Agbetu redefined the priorities of the times for Africans in the abbey and outside, across the world; he questioned the direction of so profoundly a state event geared to mislead, to belittle, to hoodwink. Agbetu’s courageous witness is organically linked to Ralph Uwazurike’s own testimony, 3500 miles to the south, in Nigeria, repudiating the diktat and lie of a genocidal state.
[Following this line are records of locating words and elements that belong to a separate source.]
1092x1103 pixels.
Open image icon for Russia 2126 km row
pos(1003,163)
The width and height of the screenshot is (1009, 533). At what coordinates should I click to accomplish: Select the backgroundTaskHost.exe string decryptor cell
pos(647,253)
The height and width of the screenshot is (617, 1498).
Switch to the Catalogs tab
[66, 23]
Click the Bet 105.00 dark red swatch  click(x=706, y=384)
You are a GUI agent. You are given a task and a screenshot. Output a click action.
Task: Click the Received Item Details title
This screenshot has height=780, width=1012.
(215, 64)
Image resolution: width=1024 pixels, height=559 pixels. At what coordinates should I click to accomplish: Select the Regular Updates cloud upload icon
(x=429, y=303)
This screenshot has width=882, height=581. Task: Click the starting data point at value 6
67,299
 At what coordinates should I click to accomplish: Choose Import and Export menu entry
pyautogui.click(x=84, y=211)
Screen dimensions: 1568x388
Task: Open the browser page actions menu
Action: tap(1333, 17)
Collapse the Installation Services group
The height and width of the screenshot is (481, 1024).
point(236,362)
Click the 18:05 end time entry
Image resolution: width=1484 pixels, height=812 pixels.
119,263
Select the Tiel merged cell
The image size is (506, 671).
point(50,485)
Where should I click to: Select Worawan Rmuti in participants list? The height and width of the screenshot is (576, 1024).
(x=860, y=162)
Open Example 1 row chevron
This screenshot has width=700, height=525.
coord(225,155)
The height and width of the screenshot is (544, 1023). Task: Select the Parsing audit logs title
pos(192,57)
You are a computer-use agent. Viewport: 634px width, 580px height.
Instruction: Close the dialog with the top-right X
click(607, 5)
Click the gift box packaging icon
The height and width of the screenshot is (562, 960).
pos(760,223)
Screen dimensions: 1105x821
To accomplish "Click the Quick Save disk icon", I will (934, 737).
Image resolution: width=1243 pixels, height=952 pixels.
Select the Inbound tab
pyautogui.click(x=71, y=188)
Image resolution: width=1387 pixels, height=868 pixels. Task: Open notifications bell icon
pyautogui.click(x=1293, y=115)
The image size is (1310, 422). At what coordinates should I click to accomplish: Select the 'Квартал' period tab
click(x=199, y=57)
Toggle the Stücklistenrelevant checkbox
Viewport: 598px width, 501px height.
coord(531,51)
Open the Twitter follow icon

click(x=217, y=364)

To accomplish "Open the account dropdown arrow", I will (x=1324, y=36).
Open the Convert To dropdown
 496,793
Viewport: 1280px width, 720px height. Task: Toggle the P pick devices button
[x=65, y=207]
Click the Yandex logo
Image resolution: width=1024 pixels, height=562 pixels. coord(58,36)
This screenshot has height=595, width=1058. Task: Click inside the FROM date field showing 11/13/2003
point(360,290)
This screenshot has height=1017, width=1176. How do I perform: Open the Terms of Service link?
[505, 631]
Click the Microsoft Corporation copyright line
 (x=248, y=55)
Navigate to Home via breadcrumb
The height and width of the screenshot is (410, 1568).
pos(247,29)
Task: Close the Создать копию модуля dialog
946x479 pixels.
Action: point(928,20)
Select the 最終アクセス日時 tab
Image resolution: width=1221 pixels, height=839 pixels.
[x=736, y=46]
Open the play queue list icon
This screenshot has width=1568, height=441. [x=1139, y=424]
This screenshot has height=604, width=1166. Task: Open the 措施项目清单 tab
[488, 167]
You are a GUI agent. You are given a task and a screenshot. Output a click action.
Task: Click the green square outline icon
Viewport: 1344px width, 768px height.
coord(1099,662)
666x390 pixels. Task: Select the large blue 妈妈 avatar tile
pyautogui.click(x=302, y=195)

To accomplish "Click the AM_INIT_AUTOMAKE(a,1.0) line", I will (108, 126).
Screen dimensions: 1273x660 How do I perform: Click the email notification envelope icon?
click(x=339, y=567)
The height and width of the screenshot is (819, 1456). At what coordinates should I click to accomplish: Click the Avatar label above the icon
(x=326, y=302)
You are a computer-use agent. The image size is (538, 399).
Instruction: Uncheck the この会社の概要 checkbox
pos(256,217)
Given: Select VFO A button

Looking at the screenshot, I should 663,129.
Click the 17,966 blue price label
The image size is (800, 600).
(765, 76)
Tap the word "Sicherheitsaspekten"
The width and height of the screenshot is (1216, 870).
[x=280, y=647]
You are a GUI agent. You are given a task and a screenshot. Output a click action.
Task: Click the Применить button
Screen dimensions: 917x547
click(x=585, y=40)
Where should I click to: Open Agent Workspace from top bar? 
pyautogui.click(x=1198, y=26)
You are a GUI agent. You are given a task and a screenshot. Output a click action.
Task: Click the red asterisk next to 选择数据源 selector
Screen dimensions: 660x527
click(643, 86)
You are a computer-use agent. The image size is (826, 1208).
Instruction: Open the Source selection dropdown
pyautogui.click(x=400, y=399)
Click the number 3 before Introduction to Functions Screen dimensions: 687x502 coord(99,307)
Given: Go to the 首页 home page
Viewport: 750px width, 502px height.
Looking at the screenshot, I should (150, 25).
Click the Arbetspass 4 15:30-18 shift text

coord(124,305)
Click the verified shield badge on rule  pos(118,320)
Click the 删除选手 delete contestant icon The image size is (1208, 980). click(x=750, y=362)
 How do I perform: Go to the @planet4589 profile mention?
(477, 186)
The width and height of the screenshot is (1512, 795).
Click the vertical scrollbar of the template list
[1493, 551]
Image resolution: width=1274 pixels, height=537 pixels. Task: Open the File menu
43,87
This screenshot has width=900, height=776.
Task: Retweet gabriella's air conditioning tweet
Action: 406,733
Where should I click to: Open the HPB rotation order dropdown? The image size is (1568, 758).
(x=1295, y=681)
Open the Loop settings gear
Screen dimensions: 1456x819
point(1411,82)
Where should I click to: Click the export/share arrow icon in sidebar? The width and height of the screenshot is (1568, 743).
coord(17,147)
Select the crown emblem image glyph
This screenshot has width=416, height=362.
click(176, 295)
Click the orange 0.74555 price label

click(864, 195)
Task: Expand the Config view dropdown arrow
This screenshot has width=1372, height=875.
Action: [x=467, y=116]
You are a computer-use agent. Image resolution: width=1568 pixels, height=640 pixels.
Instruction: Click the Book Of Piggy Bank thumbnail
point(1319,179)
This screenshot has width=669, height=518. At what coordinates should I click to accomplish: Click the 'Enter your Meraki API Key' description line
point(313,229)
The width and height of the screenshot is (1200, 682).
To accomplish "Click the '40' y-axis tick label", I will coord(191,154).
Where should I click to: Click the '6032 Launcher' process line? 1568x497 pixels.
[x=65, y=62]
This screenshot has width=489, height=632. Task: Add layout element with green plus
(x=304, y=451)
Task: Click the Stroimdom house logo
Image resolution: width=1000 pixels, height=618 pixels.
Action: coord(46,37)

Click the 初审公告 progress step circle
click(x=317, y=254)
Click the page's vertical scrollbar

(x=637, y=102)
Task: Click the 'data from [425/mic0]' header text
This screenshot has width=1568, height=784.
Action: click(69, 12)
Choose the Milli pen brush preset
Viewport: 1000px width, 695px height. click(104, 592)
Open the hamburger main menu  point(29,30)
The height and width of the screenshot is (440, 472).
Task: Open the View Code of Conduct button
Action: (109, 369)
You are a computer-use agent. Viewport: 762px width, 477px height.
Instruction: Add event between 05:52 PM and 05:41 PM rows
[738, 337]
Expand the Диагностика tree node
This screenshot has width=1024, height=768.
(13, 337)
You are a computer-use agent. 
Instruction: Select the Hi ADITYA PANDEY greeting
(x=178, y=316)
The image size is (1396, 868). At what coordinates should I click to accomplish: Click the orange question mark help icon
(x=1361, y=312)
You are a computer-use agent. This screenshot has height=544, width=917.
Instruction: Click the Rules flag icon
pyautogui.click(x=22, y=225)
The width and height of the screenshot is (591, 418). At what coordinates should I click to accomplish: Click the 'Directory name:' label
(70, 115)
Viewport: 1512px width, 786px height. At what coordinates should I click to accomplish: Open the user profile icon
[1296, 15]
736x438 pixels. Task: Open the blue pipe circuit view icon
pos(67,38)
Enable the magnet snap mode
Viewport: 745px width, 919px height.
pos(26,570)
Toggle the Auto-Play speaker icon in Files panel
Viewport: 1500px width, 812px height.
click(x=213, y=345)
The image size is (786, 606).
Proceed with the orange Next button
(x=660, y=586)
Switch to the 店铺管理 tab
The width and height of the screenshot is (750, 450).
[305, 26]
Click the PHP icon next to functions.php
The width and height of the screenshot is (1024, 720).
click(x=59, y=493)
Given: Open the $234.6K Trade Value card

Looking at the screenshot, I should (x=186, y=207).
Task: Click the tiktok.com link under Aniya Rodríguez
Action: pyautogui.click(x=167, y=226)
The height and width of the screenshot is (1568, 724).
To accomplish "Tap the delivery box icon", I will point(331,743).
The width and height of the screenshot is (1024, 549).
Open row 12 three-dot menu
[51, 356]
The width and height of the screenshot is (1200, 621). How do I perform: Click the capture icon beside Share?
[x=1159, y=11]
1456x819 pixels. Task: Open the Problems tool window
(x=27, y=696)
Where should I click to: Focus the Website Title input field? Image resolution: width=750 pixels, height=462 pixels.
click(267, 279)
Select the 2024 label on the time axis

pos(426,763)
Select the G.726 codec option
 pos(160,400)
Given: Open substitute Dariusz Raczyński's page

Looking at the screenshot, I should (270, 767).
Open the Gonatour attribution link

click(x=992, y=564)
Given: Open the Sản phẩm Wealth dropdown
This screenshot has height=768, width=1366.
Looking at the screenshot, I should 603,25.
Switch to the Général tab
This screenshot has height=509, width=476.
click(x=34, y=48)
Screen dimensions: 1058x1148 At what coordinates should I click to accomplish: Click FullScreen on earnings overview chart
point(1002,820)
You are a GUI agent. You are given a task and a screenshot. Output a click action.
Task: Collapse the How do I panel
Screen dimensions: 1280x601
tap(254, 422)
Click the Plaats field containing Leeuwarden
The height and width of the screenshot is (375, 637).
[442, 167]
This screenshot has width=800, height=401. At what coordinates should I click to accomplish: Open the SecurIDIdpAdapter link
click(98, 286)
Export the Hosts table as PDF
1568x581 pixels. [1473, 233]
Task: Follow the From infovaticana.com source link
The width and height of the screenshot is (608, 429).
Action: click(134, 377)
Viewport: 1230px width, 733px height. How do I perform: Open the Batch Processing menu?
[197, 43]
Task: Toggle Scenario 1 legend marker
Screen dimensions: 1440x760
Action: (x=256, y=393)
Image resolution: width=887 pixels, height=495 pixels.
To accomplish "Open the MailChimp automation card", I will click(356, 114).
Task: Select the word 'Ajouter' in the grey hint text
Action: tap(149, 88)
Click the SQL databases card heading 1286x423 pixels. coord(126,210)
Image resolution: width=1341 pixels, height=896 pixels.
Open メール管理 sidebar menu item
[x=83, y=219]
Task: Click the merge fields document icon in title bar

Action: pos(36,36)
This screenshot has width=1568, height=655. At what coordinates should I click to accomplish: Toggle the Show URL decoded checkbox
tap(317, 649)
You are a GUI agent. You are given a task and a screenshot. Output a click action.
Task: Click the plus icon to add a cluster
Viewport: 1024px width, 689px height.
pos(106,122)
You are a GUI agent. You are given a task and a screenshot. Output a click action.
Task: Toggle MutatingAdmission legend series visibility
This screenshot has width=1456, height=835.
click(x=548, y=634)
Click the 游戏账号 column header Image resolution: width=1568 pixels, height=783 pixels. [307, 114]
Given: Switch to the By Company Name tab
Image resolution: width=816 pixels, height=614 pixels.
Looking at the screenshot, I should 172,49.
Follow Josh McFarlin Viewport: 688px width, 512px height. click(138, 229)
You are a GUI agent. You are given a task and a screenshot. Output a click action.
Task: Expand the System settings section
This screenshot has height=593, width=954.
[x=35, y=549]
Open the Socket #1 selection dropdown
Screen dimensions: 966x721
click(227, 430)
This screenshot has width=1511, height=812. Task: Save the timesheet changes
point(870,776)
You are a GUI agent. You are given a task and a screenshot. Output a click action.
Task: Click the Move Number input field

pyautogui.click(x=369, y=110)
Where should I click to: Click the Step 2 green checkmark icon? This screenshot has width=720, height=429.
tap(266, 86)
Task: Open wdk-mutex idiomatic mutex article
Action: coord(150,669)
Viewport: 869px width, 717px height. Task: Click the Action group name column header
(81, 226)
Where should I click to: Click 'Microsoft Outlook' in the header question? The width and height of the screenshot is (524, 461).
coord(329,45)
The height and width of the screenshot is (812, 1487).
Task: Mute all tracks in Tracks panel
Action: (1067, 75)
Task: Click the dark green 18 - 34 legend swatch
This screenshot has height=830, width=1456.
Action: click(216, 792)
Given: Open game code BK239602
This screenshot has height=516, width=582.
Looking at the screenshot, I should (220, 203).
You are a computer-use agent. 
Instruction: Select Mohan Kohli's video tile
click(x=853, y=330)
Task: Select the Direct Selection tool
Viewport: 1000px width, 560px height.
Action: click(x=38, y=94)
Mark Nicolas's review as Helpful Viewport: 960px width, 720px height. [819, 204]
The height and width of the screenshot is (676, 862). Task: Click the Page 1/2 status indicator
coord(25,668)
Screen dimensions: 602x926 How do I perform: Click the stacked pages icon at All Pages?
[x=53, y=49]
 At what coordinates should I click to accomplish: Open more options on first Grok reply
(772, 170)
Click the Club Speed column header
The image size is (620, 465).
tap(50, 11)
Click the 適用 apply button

Uwazurike has refused, adamantly, despite the most brutal and humiliating state detention, to renounce the Igbo people’s inalienable right to independence in the wake of the genocide, itself the focus of the sagacious and exquisite novel by Chimamanda Ngozi Adichie, entitled Half of a Yellow Sun. Surely, as 2008 dawns, what the Adichie-Agbetu-Uwazurike trio of a reawakened African generation is saying to Africans and the rest of the world is straightforward indeed: “We will not live anybody’s lies … Don’t be a participant in your own subjugation.”
Herbert Ekwe-Ekwe is author of Biafra Revisited (African Renaissance, 2006).